Même le maire de Minneapolis, Jacob Frey, également démocrate, en appelant à respecter un couvre-feu que presque tous les manifestants ont choisi d’ignorer, s’est senti obligé de dire à ses concitoyens et à tout le pays que les protestations « ne sont plus une question de droit à la parole, elles sont une question de violence ». Et bien que Frey soit un « radical de gauche dépourvu de leadership » – comme Donald Trump l’a appelé avec son habituelle intelligence acide – je pense que sa déclaration reflète la réalité. Non, ce qui se passe n’a plus rien à voir avec le meurtre inhumain (homicide volontaire ou involontaire) du pauvre Floyd.

Ce n’est plus une question de racisme. Il s’agit de vies qui se sont mal terminées, fragmentées et donc toujours sur le point de jeter quelques éclats de folie. Les vies des violents « combattants de rue » qui mettent les villes en feu et en flammes ou celle de Derek Chauvin, le policier disgracié de Minneapolis. Même la CNN, anti-Trump jusqu’au bout et pleine de partie pris, toujours prête à se ranger du côté des plus faibles, a hésité, faisant état d’une certaine perplexité à justifier ce qui se passait à Atlanta, en Géorgie. Le siège de la chaîne de télévision s’est vu surpris, interdit, incapable de justifier l’agression injustifiable de certains manifestants contre leur société mère.

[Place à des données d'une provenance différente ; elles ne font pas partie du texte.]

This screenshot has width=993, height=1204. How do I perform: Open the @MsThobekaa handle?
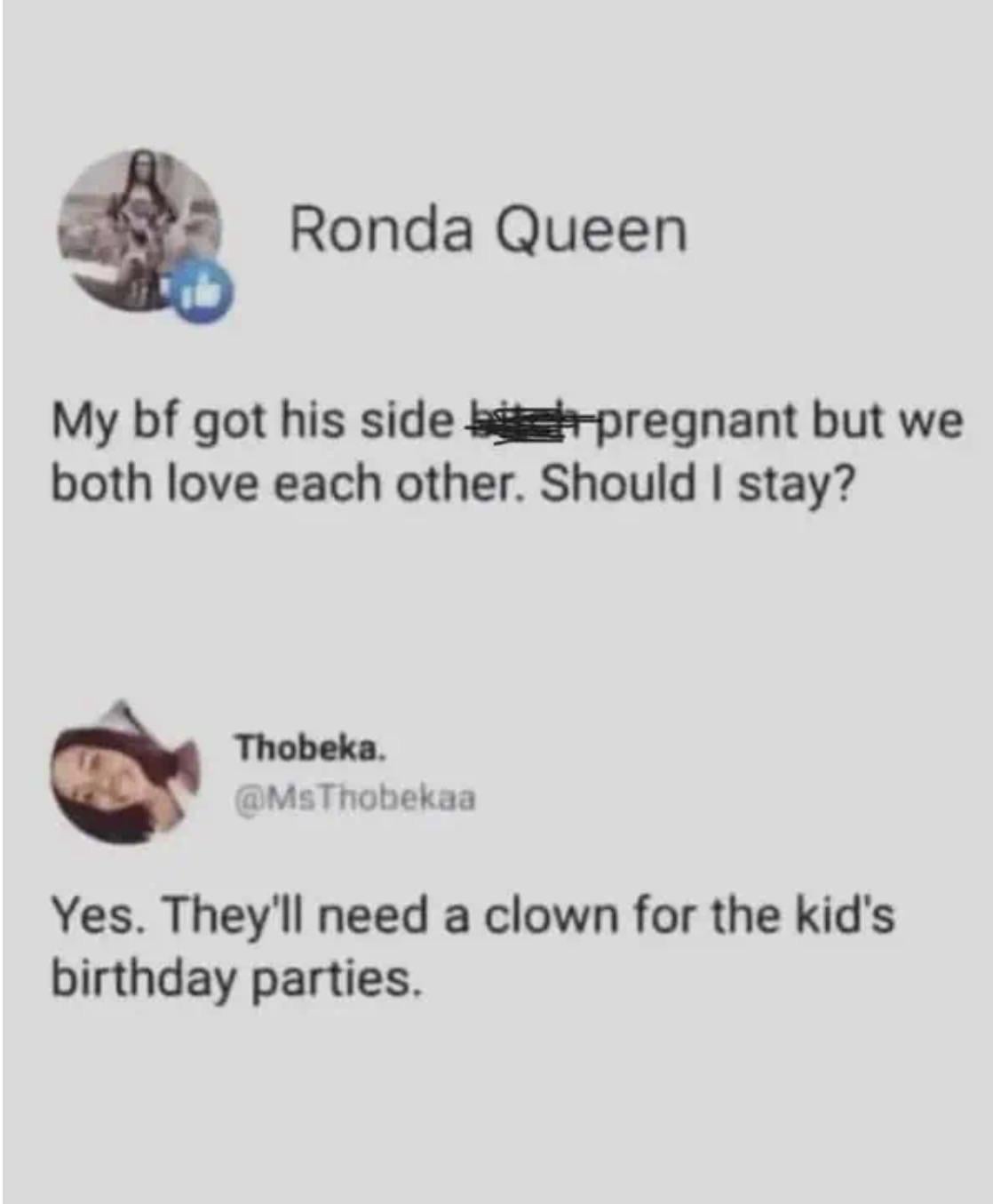point(354,798)
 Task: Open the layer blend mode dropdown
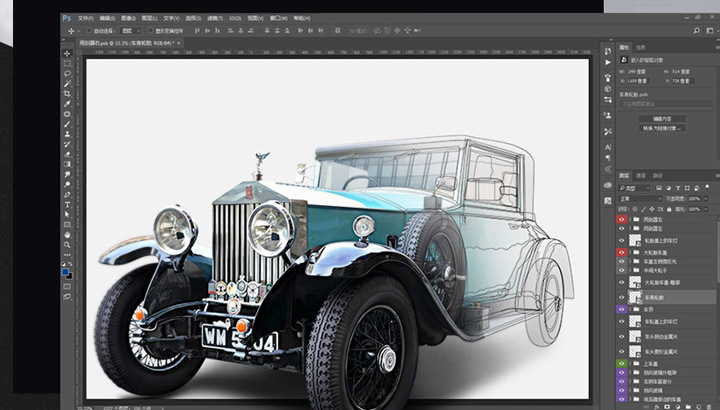640,198
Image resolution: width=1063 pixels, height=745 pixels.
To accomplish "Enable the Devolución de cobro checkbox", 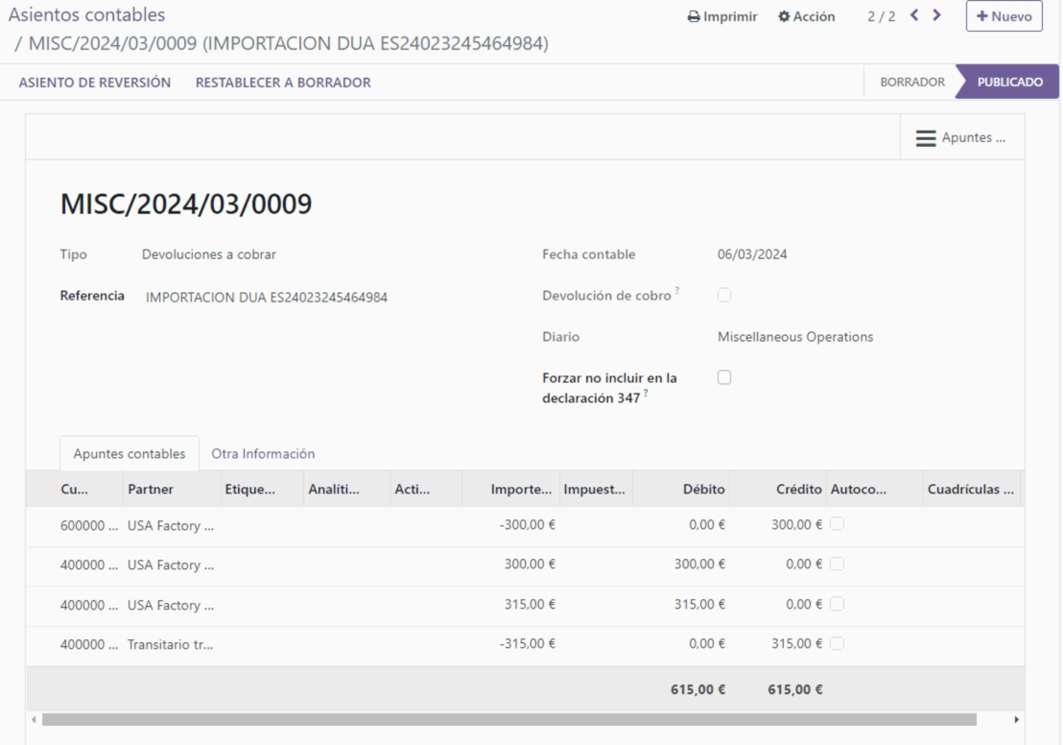I will point(723,294).
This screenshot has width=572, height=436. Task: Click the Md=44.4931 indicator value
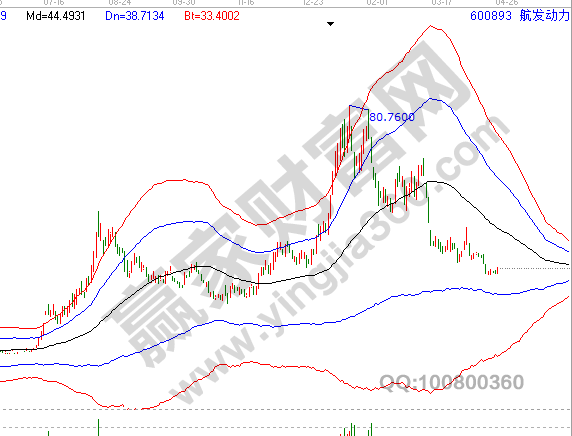pyautogui.click(x=55, y=16)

Il n’est même pas besoin d’évoquer Martin Luther King et sa dénonciation du « rendre la haine par la haine » pour se rendre compte que ce n’est pas la voie à suivre. Tout le monde le sait et le comprend : ceux qui protestent par amour véritable, parce qu’ils voient leur tentative empoisonnée par le germe de la violence, les « faux manifestants », parce qu’ils ne sont là que pour la furie de la lutte, pour le délire du désordre, les flics, effrayés et révoltés de se sentir aveuglément cloués au pilori.

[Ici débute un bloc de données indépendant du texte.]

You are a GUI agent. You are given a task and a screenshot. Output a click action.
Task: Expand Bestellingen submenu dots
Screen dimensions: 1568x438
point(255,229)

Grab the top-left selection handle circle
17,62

Nous devons certainement arrêter cette hémorragie de violence. Mais ce n’est pas la Garde nationale, cette force armée entièrement américaine de citoyens-soldats, qui résoudra le problème. Elle pourra remettre de l’ordre dans les rues, mettre fin aux pillages et aux incendies, mais elle ne pourra pas reconstruire ce visage à moitié masqué et qui crie son malaise, brutalement, sans avoir conscience, sans comprendre de quoi est faite cette exigence. Entre-temps, une autre nuit de chaos et de fureur.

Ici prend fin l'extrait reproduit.